◆ **Work item**
Each line below from the one containing "Task: Click Add GMV Max account" through the one containing "View the 200 Retweets list" is to be given again exactly, and no line outside that span.

[Pixel coordinate grounding data]
◇ ◇ ◇ ◇ ◇ ◇ ◇

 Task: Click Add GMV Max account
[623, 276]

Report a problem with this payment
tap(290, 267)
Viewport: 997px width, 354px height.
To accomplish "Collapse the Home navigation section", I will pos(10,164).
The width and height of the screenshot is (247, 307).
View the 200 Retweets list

◇ ◇ ◇ ◇ ◇ ◇ ◇

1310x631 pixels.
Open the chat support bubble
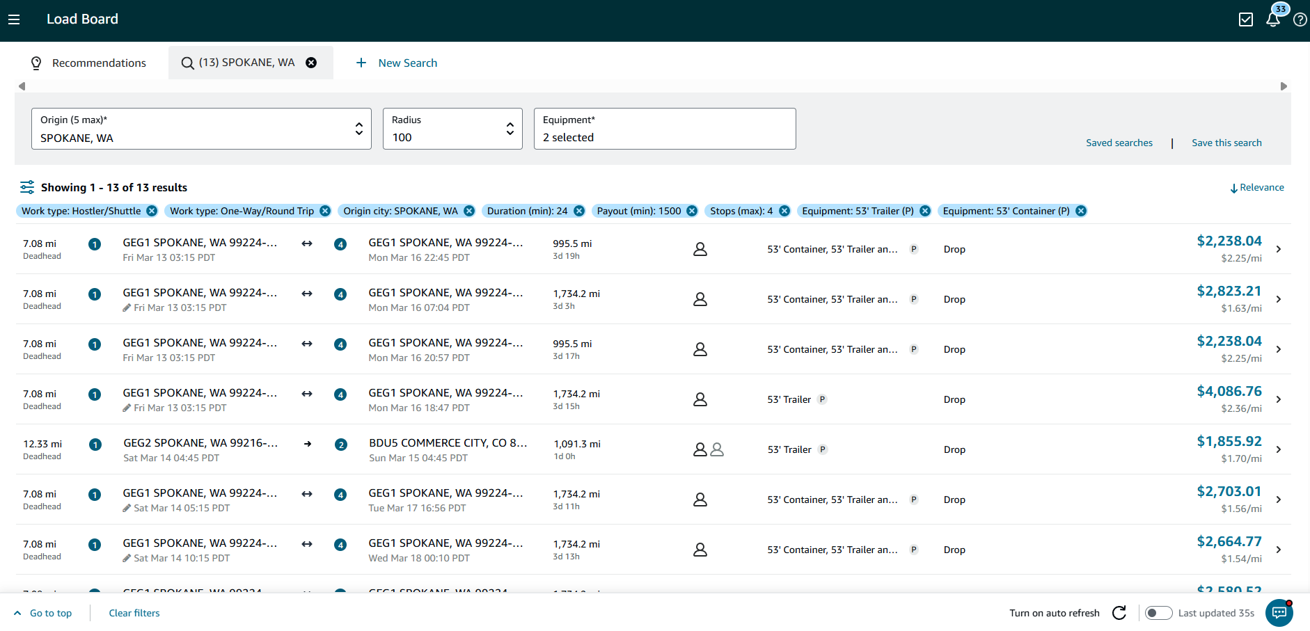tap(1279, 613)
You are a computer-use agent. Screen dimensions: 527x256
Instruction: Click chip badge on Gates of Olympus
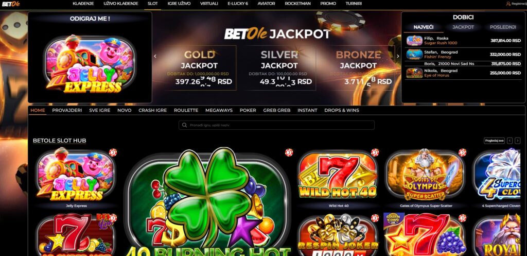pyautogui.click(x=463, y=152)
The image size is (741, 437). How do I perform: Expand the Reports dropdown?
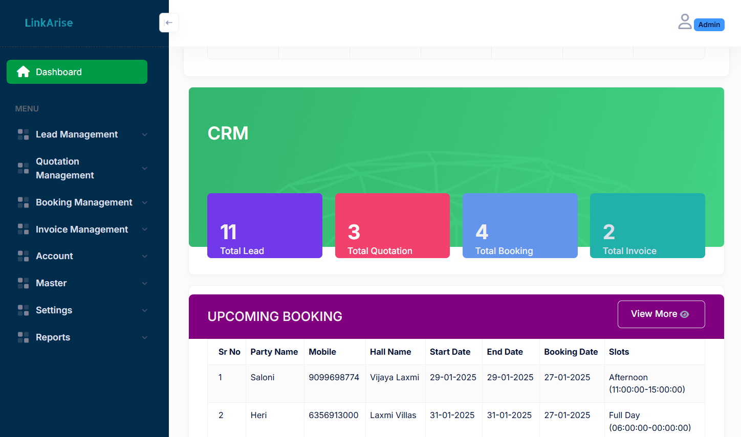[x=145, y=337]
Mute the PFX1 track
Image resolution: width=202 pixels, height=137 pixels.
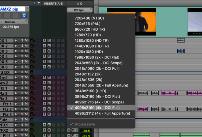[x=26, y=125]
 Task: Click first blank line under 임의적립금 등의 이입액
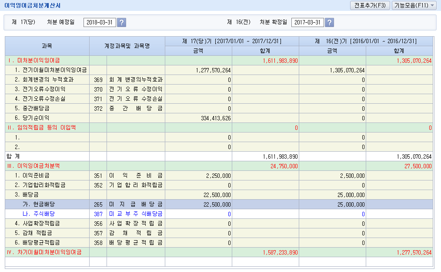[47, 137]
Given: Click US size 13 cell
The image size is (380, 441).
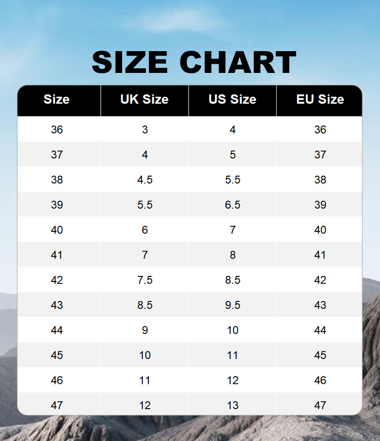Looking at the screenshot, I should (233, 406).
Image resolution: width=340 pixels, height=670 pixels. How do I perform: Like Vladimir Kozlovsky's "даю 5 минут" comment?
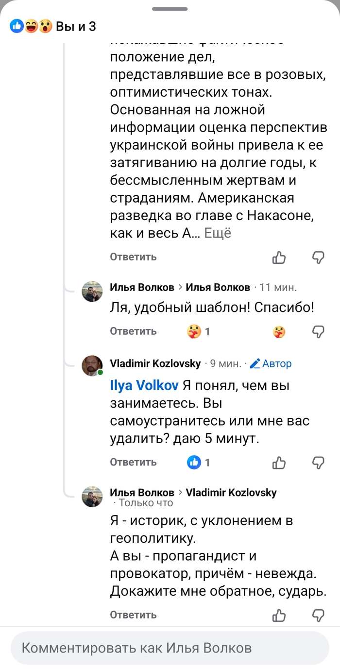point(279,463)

◇ ◇ ◇ ◇ ◇ ◇ ◇

◆ **Answer area**
 Task: Click Add GMV Max account
[623, 276]

Report a problem with this payment
tap(290, 267)
Viewport: 997px width, 354px height.
To accomplish "Collapse the Home navigation section", I will pos(10,164).
The width and height of the screenshot is (247, 307).
View the 200 Retweets list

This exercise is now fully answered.